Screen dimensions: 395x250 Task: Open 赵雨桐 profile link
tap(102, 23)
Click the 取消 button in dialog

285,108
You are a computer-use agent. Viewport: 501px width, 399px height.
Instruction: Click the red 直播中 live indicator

================

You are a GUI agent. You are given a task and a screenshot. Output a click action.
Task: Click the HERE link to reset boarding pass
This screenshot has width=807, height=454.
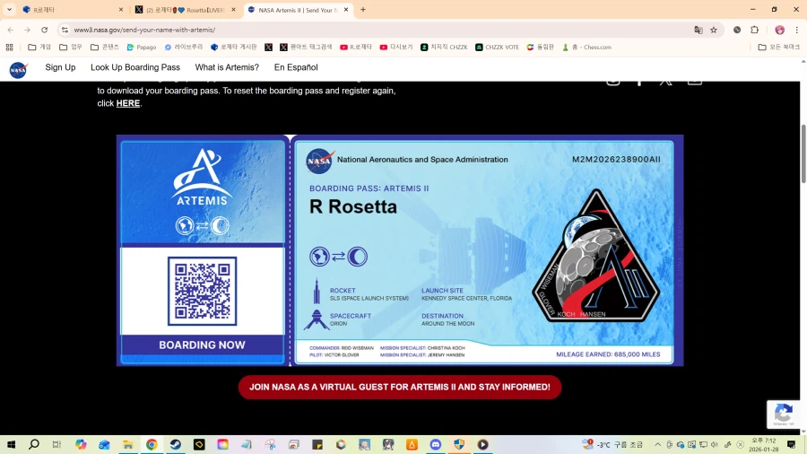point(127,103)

================

## Problem to solve
Out of the data above, give again only the lines starting at the one holding "Screen dimensions: 395x250" and ending at the one holding "Instruction: Click the red 直播中 live indicator", unchanged.

## Exercise result
Screen dimensions: 395x250 Task: Open 赵雨桐 profile link
tap(102, 23)
Click the 取消 button in dialog

285,108
You are a computer-use agent. Viewport: 501px width, 399px height.
Instruction: Click the red 直播中 live indicator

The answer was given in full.